- _Tarefa_
Por favor, prolongue o texto sobre a memória da Serra de Montejunto a partir da última frase apresentada.

═══ Fonte ═══

24 fevereiro, 2013

A SERRA DE MONTEJUNTO NA ESCRITA DO PROF. ANTÓNIO DE OLIVEIRA

.
A MEMÓRIA DA SERRA (NOTAS SOLTAS)
.
.
.
O "Jornal de Alenquer" publicou-se por mais de uma década (anos 70/80), nesta vila de Alenquer, sob a direcção de José Salcedas Rogeiro e contou, entre os seus muitos colaboradores, com o Prof. António de Oliveira, um grande conhecedor desta vila e do seu concelho no que respeita ao património construído e natural, etnografia e história. Foram muitos os textos com que nos brindou, mas este, particularmente, ficou-me sempre na memória, amante que sou da "Serra da Neve". Por isso aqui o transcrevo hoje, certo de que igualmente o irão apreciar.
.
.
«Os cultos da montanha, os ouvidos e os olhos d'água, os tesouros e as grutas, os bichos e os lobisomens, a murta e o alecrim, o leite e o mel, a caça e o pastoreio, e, o ano das treze luas constituem, ainda hoje, algumas notas soltas da memória da serra que se apaga e se reparte pelos Casais e Aldeias de Montejunto.
Gente de três concelhos, Alenquer, Cadaval e Torres Vedras, todos os anos sobe à montanha, em romaria, às festas de S. João, Santa Luzia e Senhora das Neves.
Em Junho, a 24, a pé e em burricada, Cabanas de Torres vai lá acima festejar o S. João na sua ermida situada a uma altitude, certamente, a mais elevada da Estremadura,
No dia cinco de Agosto é a vez de Pragança ir fazer a festa à capela da Senhora das Neves situada já na aba do concelho do Cadaval. Neste dia a Serra da Neve enche-se de gente carregada com o farnel.
A treze de Dezembro, na Serra Alta e na vertente de Torres Vedras, é o dia de Santa Luzia, conhecida, também, pela Festa dos Caçadores. Ainda hoje muitas mães dão o nome de Luzia às suas filhas.
Para os montanheses o horizonte é vasto. A terra e o mar interpenetram-se. «De uma ponta à outra, de Sintra à Serra da Neve a montanha está rôta por baixo e o mar entra por ela dentro». Esta crença popular está viva. Passou em «segredo» de uma geração para a outra. Assim é natural que a memória da serra conserve o nome de «Ouvido do Mar» para designar a lagoa de Montejunto, assim como o facto das águas subterrâneas do Caldeirão de Casais Brancos rebentarem por «dois ouvidos» donde chega a sair «sexos e areia que parecem da praia». Dos lendários ouvidos do mar diz a tradição que «animal que caia dentro da lagoa ninguém pode lá ir tirá-lo» e a água subterrânea do Caldeirão, antes de rebentar pelos «Ouvidos», ouve-se rugir de noite debaixo das casas dos vizinhos que ali moram. Outra tradição diz que passado o Inverno e os terrenos já enxutos é que o Sol faz rebentar os «Olhos de Água», ou nascentes.
.
.

═══ Excertos dos dados ═══

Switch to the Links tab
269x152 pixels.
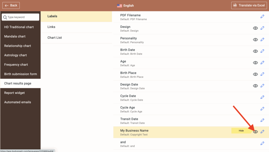click(x=51, y=27)
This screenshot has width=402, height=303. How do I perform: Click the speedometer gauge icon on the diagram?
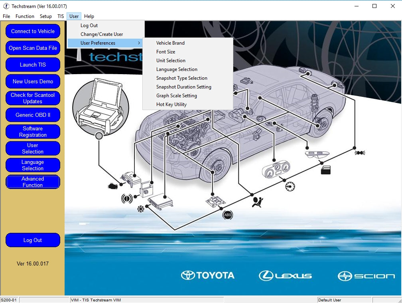290,186
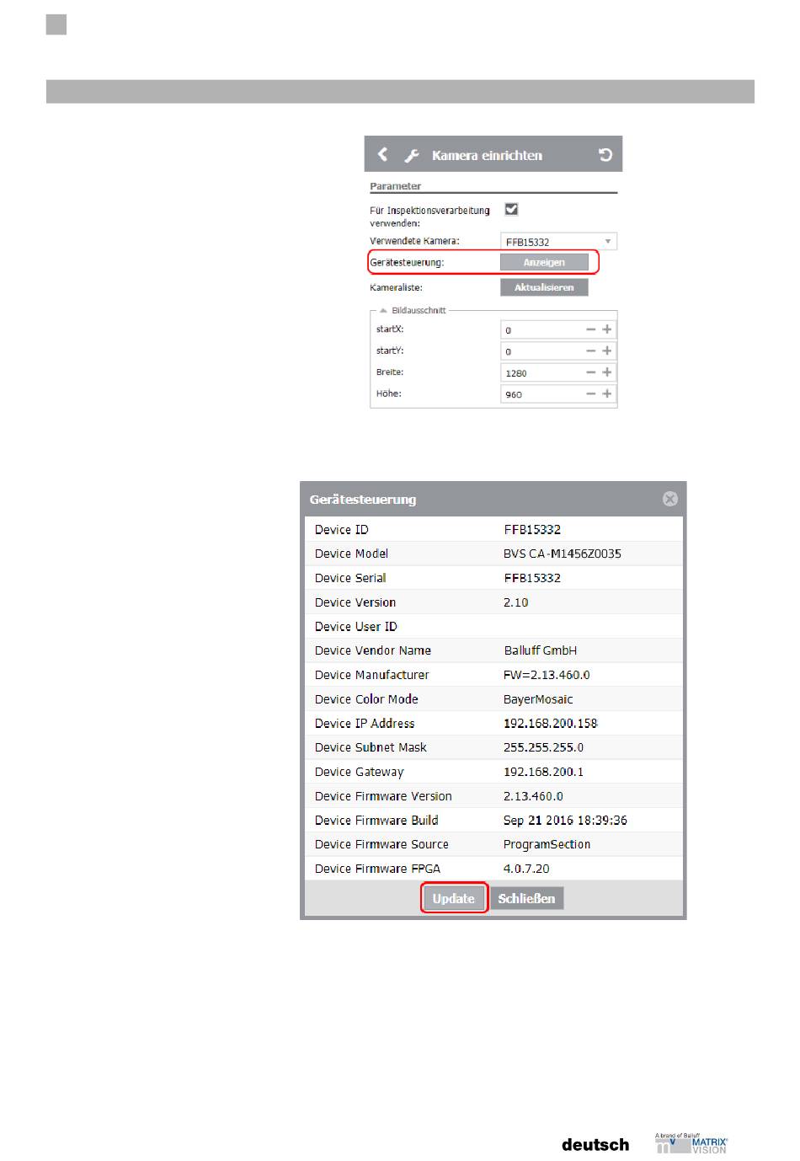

═══

- _Resultado_
A crença da montanha «rôta por baixo» alimenta muitas lendas das «passagens subterrâneas» através das grutas e das Lapas e Algares que «comunicam» algures com o mar ou outras paragens desconhecidas. Alguns exemplos encontram-se na Gruta de Atouguia, na Lapa dos Morcegos de Alenquer e nos Algares de Lapaduços onde se atira uma pedra que se ouve cair no buraco durante bastante tempo. Outra crença alimenta a ideia dos «tesouros enterrados» na Serra. Em Cabanas de Torres fala-se de «uma espingarda de ouro» que foi ou está enterrada. Em Casais Brancos fala-se de «colheres de ouro» enterradas num poço. E seguindo lugares encontrados em «sonhos», pessoas antigas debalde passaram noites a abrir buracos à procura de «tesouros». Conta-se que um rei tinha três filhas que um dia ali passaram montadas em três cavalos brancos e uma delas disse: «foi ali que o nosso pai enterrou o tesouro».
A memória do lobo, do urso e do javali [este último, entretanto, de volta...], não está ainda completamente extinta. Um homem de setenta anos conta a história de um vizinho que foi a Lisboa a pé comprar umas casas. Saiu ao cantar do galo e entrou em casa no outro dia ao cantar do galo três vezes. O almoço dele foi pão e azeitonas. Este vizinho da Merceana para Aldeia Galega foi sempre acompanhado por um lobo pronto para o atacar. Isto passou-se há pouco mais de oitenta anos. Na Serra Alta havia um caçador de «todo o bicho». Tinha uma égua e passava a noite a caçar. Ainda hoje o gineto, a doninha, o texugo e a raposa enfeitam, embalsamados, salas, cafés e casas de pasto em terras de Montejunto. Em relação aos texugos diz a tradição que há texugos-cão e texugos-porco. Os que têm patas de porco são bons para comer, os outros não. Quanto aos lobisomens ainda hoje são capazes de «dar coices nas portas» nos lugares da Serra. Entre a «murta« que enfeita os «Cargos» da Festa dos Leilões de Atouguia e o «alecrim» dos namorados, há um repertório de ineixas, cardos e alhos porros dos tempos da fome dos avós que ainda estão vivos. Não esquecendo o tojo e o feno burro, está por fazer o erbário da Serra de Montejunto.
.
.
Os pastos e as flores silvestres continuam a alimentar os rebanhos e as abelhas. No dia da Quinta-Feira de Espiga o leite é dado. A tradição do mel na Serra está registada nas alcavalas dos forais que os povos de Montejunto tinham que pagar. O mel era um produto importante a par dos cereais, vinho e cabeças de gado.
Caçadores, cabreiros e pastores de ovelhas continuam a encontrar-se nas encruzilhadas de Montejunto. Os cães de caça e os rebanhos vão aos «piões» beber água. Os piões são pequenas pias naturais que se encontram aqui e acolá nas cavidades das pedras da montanha.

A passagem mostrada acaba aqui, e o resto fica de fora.